▸ Set task a:
Can you rewrite the listing from the line containing "Open the Video menu" through the end of the listing, changing "requirement text" to "requirement label" and keeping everything else the same, with the pictures left out?

▸ Selection:
====================

# 1st Trip to London



## Redterpos3 (Apr 25, 2011)

My wife and I are going to take our first trip to London.  July 4-12. I will be meeting her there after she takes a month trip to Africa, Tanzania and Uganda to begin to set up a professional educational experience for her college students.  This is our first foray abroad.  

Wondering if anyone has any suggestions for places to stay in London.  My wife would like a quaint london-esque type place.  Also not sure what prices are decent at this time of year.  

Also, would love to know your ideas of places to see and experience during this first visit!

Thanks for your help!

Peace, 
Jeff


----------



## Conan (Apr 25, 2011)

The neighborhood we like for reasonably-priced hotels is in the vicinity of the British Museum, near the Russell Square tube station. Here's a walking map of the area. It's been too long ago for me to recommend a particular place, but over the years we stayed mainly around Russell Square, Tavistock or Coram Fields.

====================

Pointing records for screenshots and pages
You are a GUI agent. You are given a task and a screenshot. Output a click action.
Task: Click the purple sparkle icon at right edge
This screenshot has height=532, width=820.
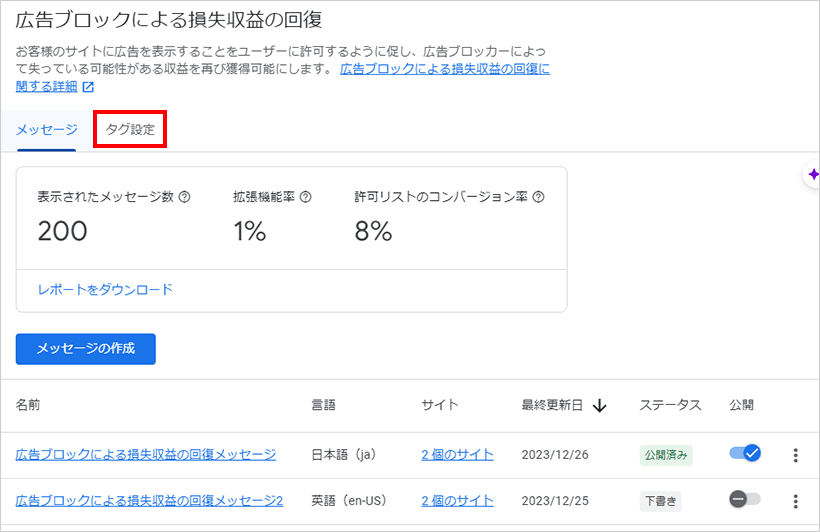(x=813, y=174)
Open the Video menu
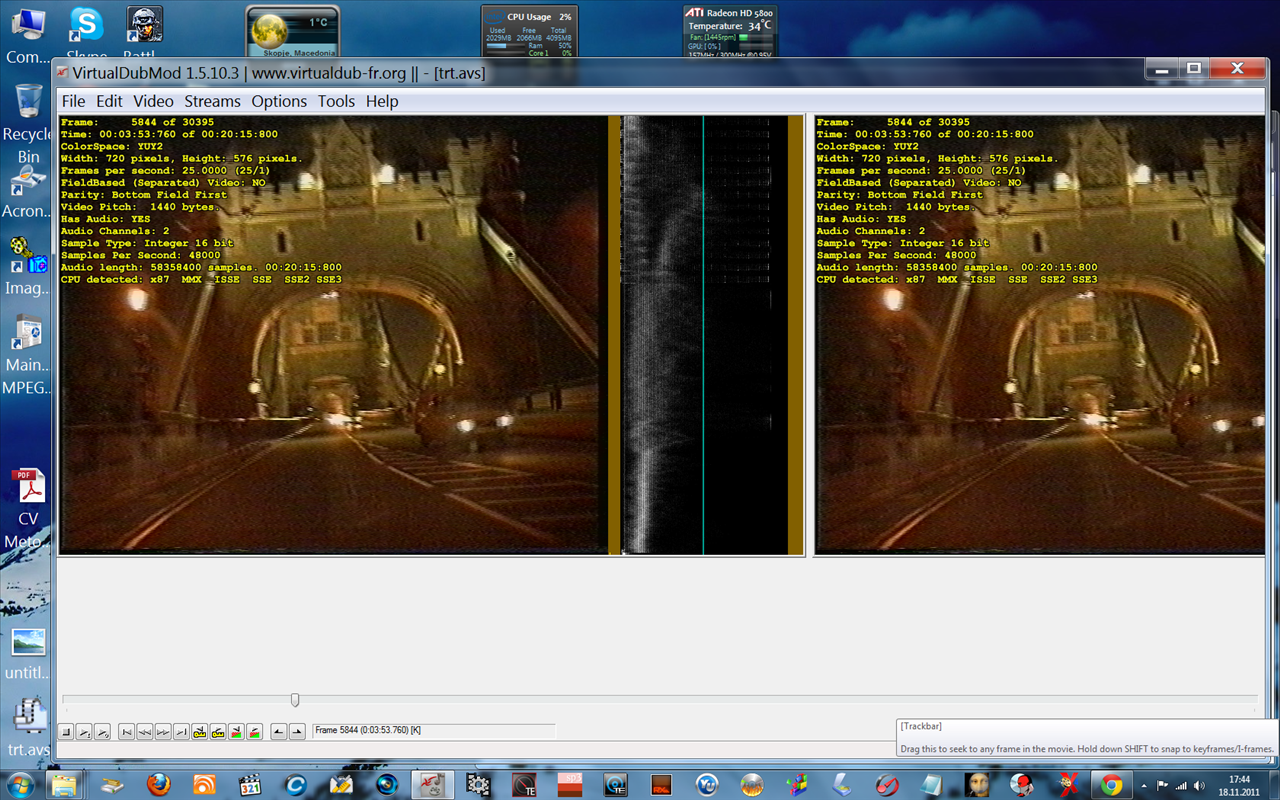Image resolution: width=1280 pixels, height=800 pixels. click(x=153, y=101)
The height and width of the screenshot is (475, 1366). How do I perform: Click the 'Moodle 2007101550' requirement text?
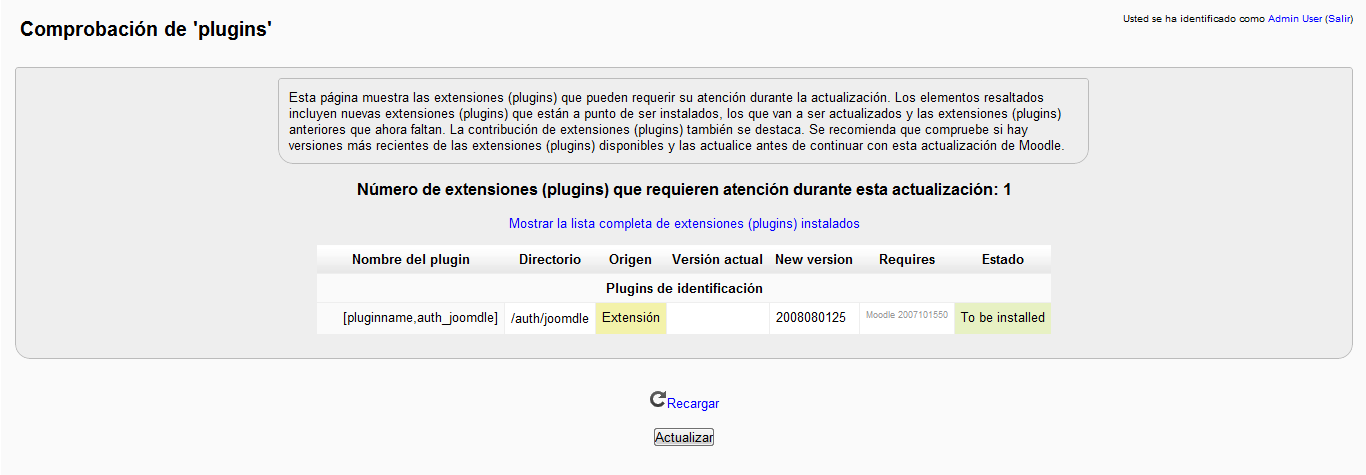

====================

▸ Set task b:
In the thread about a first trip to London, which tube station is the recommended hotel neighborhood near?

▸ Correct response a:
Open the Video menu
Image resolution: width=1280 pixels, height=800 pixels. click(x=153, y=101)
The height and width of the screenshot is (475, 1366). How do I perform: Click the 'Moodle 2007101550' requirement label?

▸ Correct response b:
Russell Square.